● **WHAT IS EXPECTED**:
Retype the data that follows line by line, exactly, and leave its pictures out.

===============

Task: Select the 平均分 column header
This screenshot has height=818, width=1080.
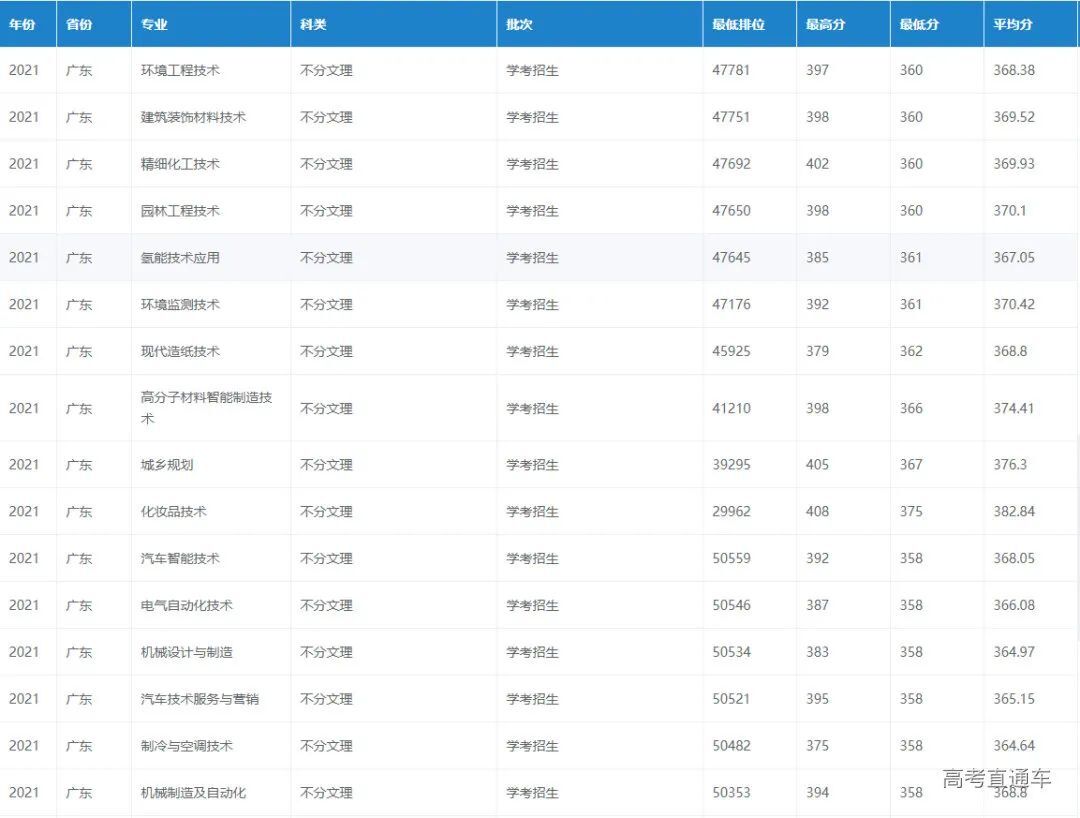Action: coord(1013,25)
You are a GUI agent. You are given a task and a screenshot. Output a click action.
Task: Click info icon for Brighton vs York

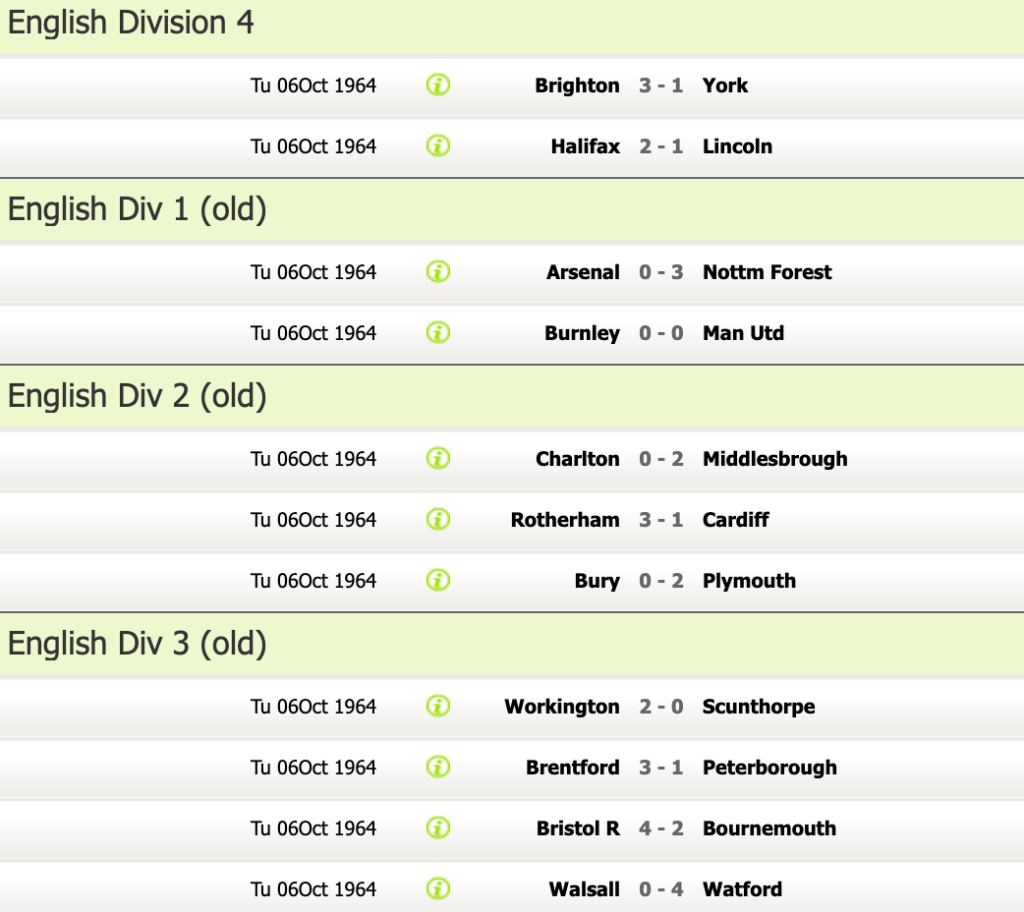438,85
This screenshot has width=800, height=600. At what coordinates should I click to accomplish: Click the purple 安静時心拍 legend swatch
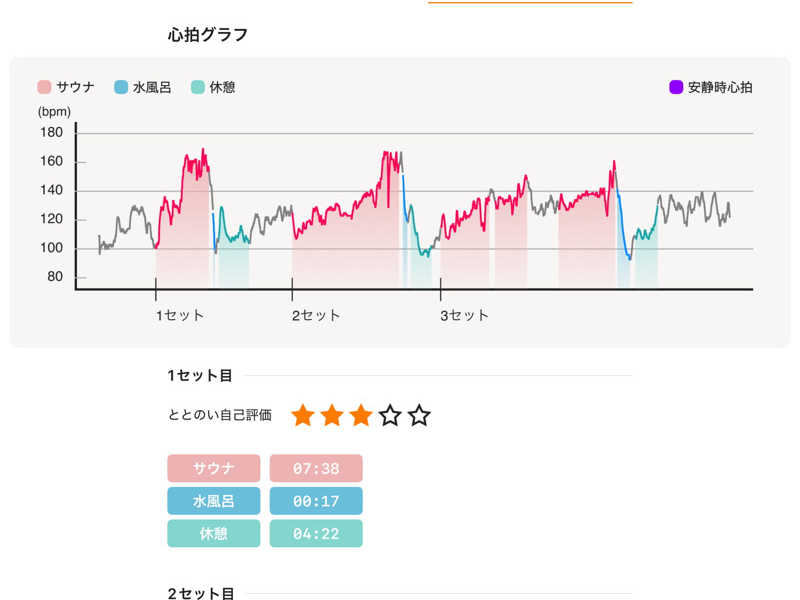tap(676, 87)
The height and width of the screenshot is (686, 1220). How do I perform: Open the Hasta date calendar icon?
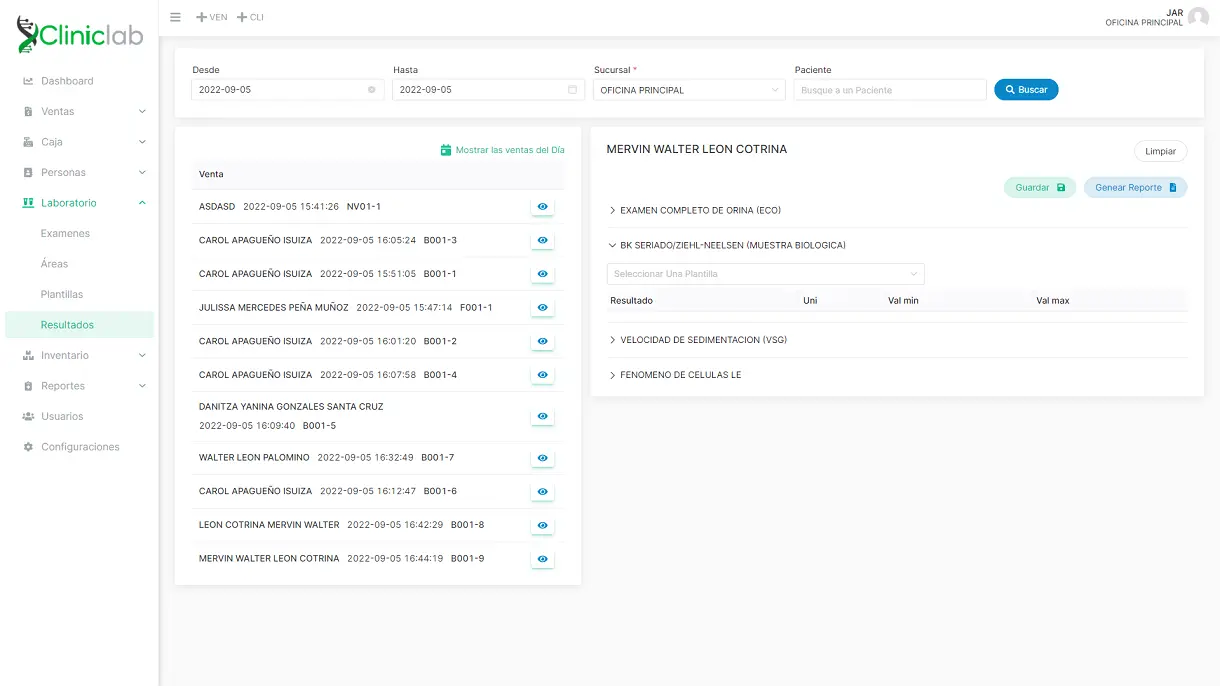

===============

● **ANSWER BOX**:
Task: Select the 平均分 column header
This screenshot has height=818, width=1080.
Action: coord(1013,25)
You are a GUI agent. You are given a task and a screenshot. Output a click action.
Task: Click info icon for Brighton vs York

438,85
This screenshot has width=800, height=600. At what coordinates should I click to accomplish: Click the purple 安静時心拍 legend swatch
tap(676, 87)
The height and width of the screenshot is (686, 1220). How do I perform: Open the Hasta date calendar icon?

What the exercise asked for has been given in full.